Park Township is a civil township of Ottawa County in the U.S. state of Michigan. As of the 2020 census, the township population was 18,625.

==History==
Park Township was originally part of Holland Township. It was part of Holland Township in 1912. Park Township was established in 1915.

==Communities==
- Beechwood is a census-designated place on the north shore of Lake Macatawa, primarily within Holland Township, but with a small portion in Park Township.
- Macatawa is a small unincorporated community near Lake Michigan on Lake Macatawa that once was home to resorts catering to visitors from Chicago. Nearly all of these resorts were destroyed in several fires. It is now home to cottages only. The community is on the boundary between Laketown Township in Allegan County and Park Township in Ottawa County, however it is on the south side of Lake Macatawa separated from most of Park Township at .
- Waukazoo Woods is a neighborhood on the north shore of Lake Macatawa. Present day Waukazoo Woods was formerly an Ottawa Indian village, which was led by Chief Waukazoo. In the early 1900s, Wauakazoo, a popular summer destination for tourists, was home to the Waukazoo Inn, a hotel. The Waukazoo Inn was demolished in 1960, being replaced by private homes.

==Geography==
According to the United States Census Bureau, the township has a total area of 21.3 sqmi, of which 19.3 sqmi is land and 2.0 sqmi (9.62%) is water. The southernmost part of the township is completely separated from the rest by Lake Macatawa.

==Demographics==
As of the census of 2000, there were 17,579 people, 6,113 households, and 4,951 families residing in the township. The population density was 912.0 PD/sqmi. There were 6,926 housing units at an average density of 359.3 /sqmi. The racial makeup of the township was 93.55% White, 0.45% African American, 0.18% Native American, 2.14% Asian, 0.02% Pacific Islander, 2.18% from other races, and 1.48% from two or more races. Hispanic or Latino of any race were 5.46% of the population.

There were 6,113 households, out of which 41.8% had children under the age of 18 living with them, 73.2% were married couples living together, 5.7% had a female householder with no husband present, and 19.0% were non-families. 15.6% of all households were made up of individuals, and 4.1% had someone living alone who was 65 years of age or older. The average household size was 2.87 and the average family size was 3.22.
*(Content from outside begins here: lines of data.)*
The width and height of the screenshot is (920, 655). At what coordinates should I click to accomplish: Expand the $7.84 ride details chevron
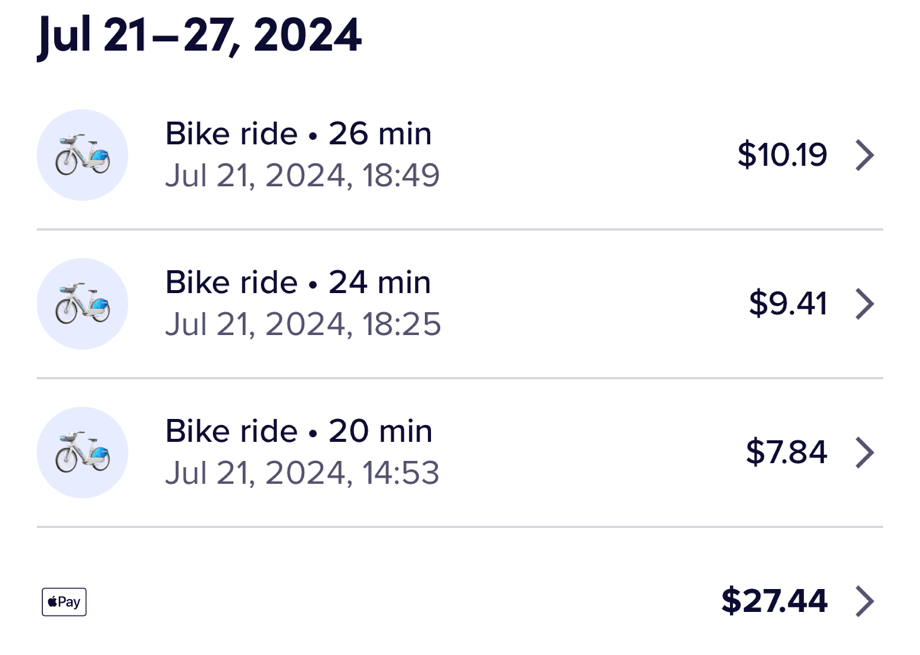(865, 452)
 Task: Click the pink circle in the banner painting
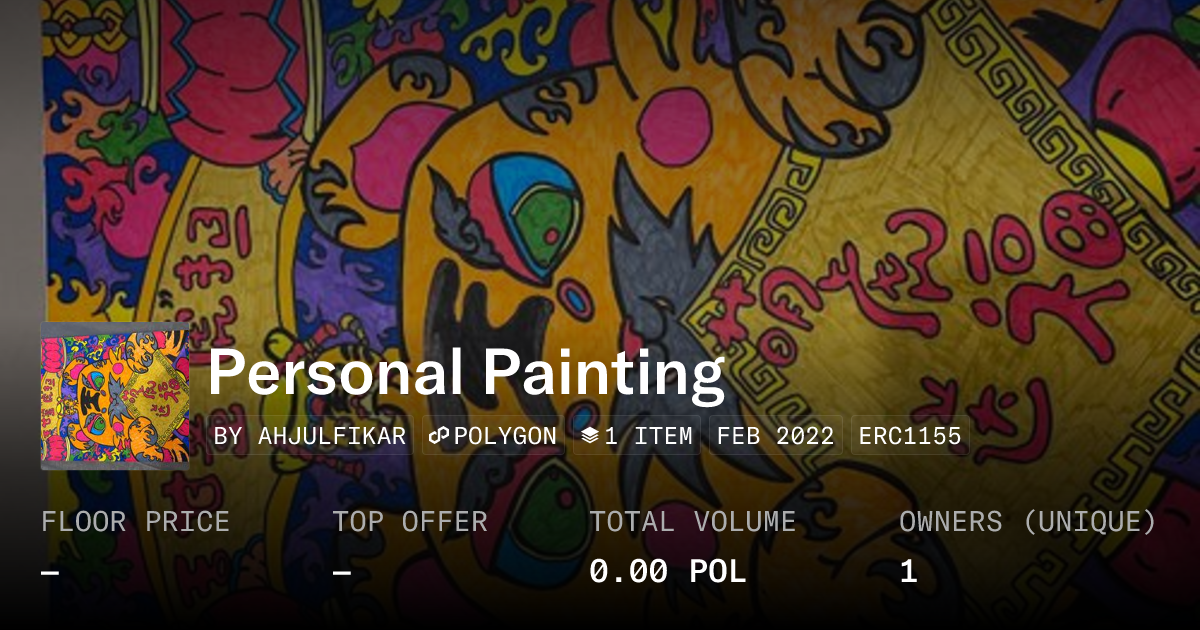(674, 121)
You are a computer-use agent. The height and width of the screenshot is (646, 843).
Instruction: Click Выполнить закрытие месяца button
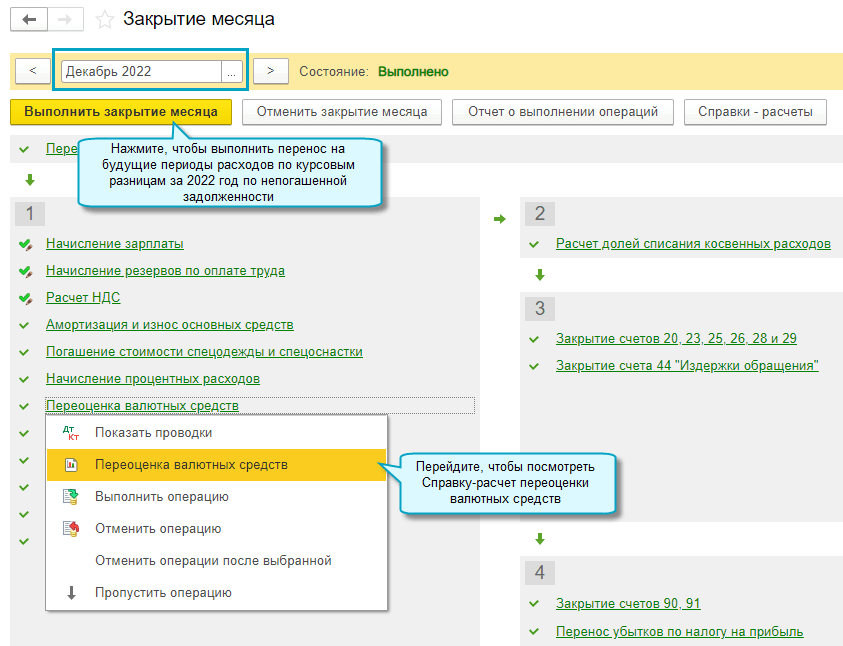point(121,112)
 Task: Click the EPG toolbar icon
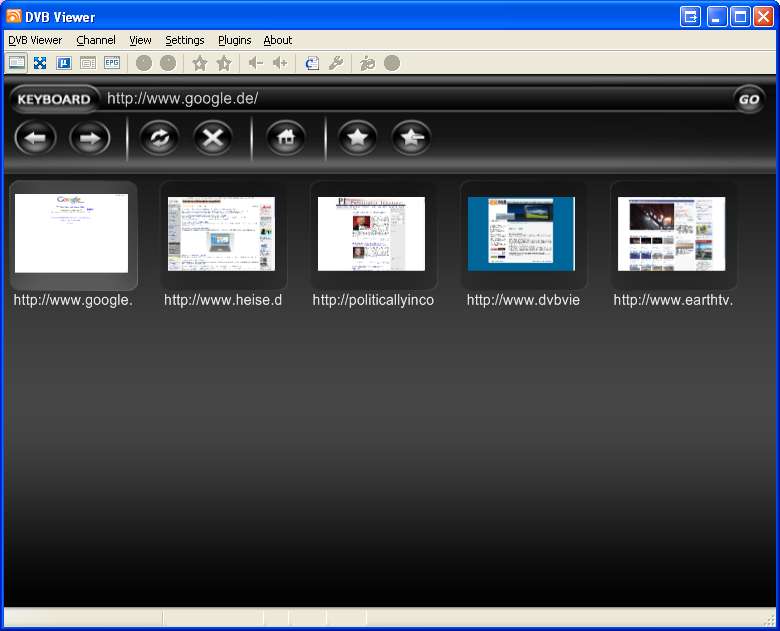pyautogui.click(x=112, y=63)
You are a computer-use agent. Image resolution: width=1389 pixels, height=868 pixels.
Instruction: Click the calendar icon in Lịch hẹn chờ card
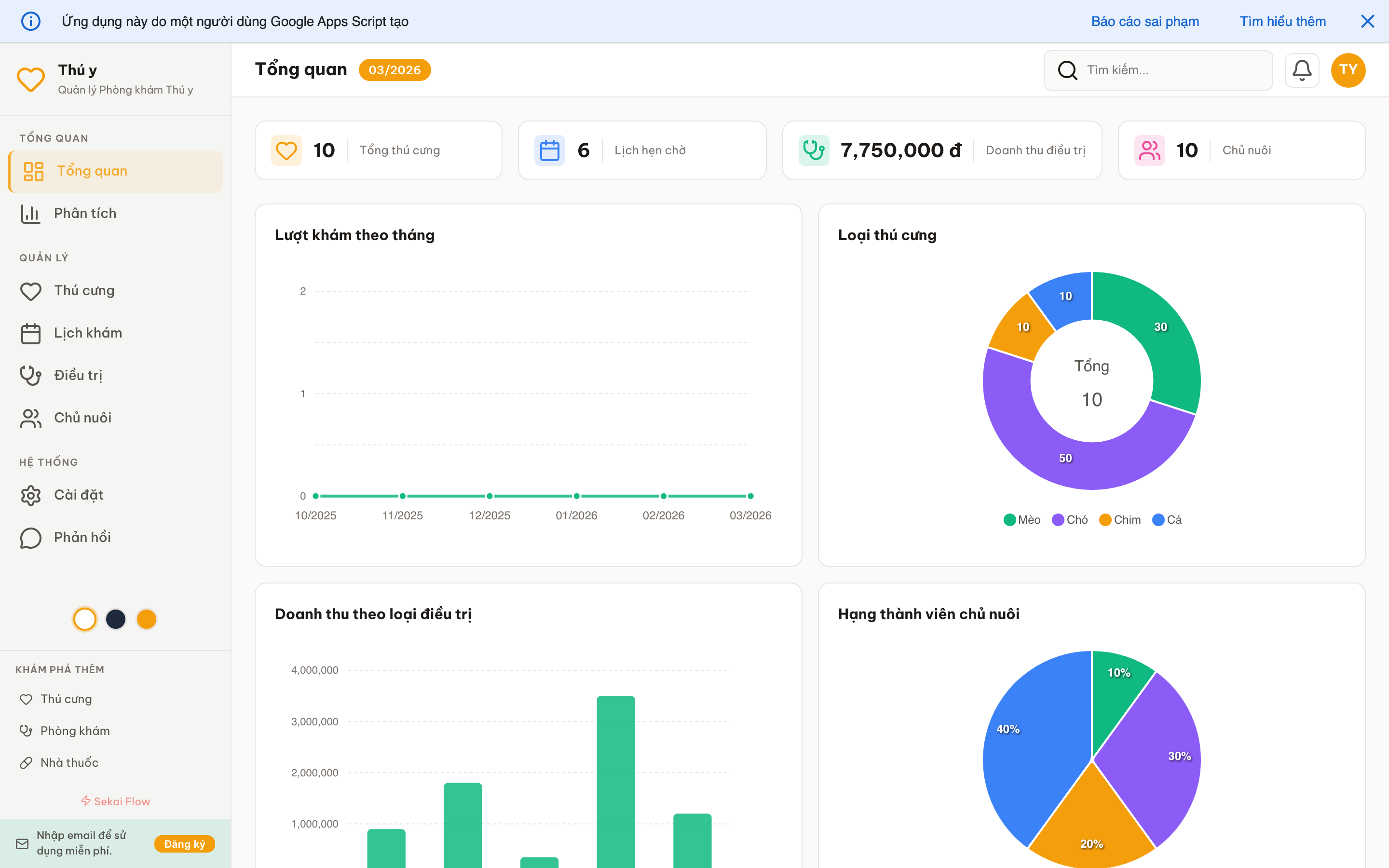(549, 150)
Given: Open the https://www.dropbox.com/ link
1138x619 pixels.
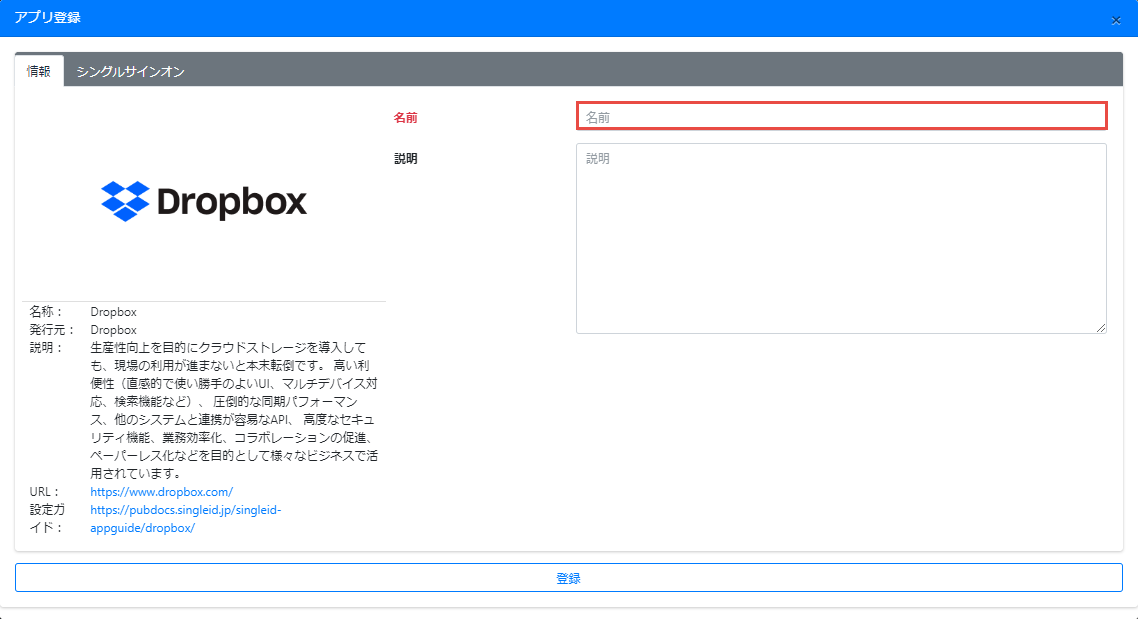Looking at the screenshot, I should coord(161,492).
In the township the population was spread out, with 30.9% under the age of 18, 6.4% from 18 to 24, 30.4% from 25 to 44, 24.6% from 45 to 64, and 7.7% who were 65 years of age or older. The median age was 35 years. For every 100 females, there were 100.2 males. For every 100 females age 18 and over, there were 98.7 males.

The median income for a household in the township was $65,328, and the median income for a family was $72,647. Males had a median income of $51,124 versus $31,486 for females. The per capita income for the township was $28,777. About 1.4% of families and 2.6% of the population were below the poverty line, including 2.6% of those under age 18 and 0.6% of those age 65 or over.